# Passage shown
************
In terms of confirmed examples of generative AI in industry, the groundswell of the “Type 1” world of AI apps has been building. Gradually then suddenly.

The “Type 2” world, however, became a kind of forced narrative, as in what would typically spew from Su Excelencia el Jefe de Estado, promoted by Altman and his ilk. Note that “AGI” is effectively a dogwhistle for the right-leaning tech bros, almost as a placeholder for said eugenicists and accelerationism. Somehow that seems to resonate especially well among the previously-crypto.

The “Type 1” vs. “Type 2” bifurcation appears to have had origins in Redmond. Microsoft execs understood several years ago that, MSR’s excellent research work notwithstanding, they’d fallen far behind Alphabet and even Meta in terms of AI capabilities.
************
# Data records
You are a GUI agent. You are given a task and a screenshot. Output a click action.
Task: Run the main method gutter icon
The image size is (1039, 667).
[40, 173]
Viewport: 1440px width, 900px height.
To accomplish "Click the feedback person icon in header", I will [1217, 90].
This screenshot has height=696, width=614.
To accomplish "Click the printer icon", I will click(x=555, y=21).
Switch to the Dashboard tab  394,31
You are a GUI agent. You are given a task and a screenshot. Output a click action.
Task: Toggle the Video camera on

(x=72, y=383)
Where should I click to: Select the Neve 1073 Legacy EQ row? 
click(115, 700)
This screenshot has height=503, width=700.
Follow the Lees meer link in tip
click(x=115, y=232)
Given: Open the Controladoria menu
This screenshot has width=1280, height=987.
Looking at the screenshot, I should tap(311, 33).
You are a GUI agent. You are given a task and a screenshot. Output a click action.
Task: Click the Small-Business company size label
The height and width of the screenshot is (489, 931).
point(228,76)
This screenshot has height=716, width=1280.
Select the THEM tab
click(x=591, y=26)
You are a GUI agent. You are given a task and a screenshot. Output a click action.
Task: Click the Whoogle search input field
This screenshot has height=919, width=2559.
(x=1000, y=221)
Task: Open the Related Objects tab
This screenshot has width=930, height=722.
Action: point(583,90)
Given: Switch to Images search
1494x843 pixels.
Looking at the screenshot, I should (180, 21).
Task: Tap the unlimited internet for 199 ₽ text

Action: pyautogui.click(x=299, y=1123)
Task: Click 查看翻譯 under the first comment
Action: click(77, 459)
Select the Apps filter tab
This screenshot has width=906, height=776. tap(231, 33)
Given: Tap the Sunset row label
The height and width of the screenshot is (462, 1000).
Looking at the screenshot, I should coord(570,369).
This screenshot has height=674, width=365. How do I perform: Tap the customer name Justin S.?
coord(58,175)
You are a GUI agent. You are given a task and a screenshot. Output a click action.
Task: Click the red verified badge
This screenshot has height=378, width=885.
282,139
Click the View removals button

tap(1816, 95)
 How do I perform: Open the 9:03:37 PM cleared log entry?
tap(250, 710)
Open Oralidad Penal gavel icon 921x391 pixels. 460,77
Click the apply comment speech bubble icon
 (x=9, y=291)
************
# Action item A
Answer these about the passage on generative AI:
(i) Where does the "Type 1" vs. "Type 2" bifurcation appear to have originated?
(ii) Who is named as promoting the "Type 2" narrative?
(iii) Which companies did Microsoft execs realize they had fallen behind in AI capabilities?
# Action item B
Continue the passage on generative AI from where it stops.

# Result A
(i) Redmond
(ii) Altman and his ilk
(iii) Alphabet and even Meta

# Result B
Among the big tech “gatekeeper” firms, aka the hyperscalers, Alphabet has consistently led in this field. For better or for worse ethically, they’ve led in technology development, aggressive hiring, research funding, and famously accumulating massive amounts of data. Alphabet has also led in an area which not as many people talk about, namely their patent filings and aggressive IP acquisitions; this is an area where I have first-hand experience, for better or for worse. Perhaps Mountain View’s strategy is preemptive, to avoid having other organizations file software patents and choke the field. So we’ve been told. In any case, many of the results of their AI research programs have been impressive, such as the aforementioned apps from DeepMind. The trouble is that product management at Alphabet sucks. They struggle to commercialize their brilliant research results.

Meta has Yann LeCunn, who is apparently one of the only “grandfathers” of deep learning who hasn’t gone insane. Yet. If you listen to A16z, particularly co-founder Ben Horowitz waxing teary-eyed on the subject, Mark Zuckerberg is a hero for having stood up to to systematic “deep state” threats while waving the banner of openness and single-handedly making a decision to push AI models open source. Or something. Meanwhile we’re supposed to forget about the 2010s and the Cambridge Analytica scandal.

Ben Horowitz is full of crap, if we’re being candid.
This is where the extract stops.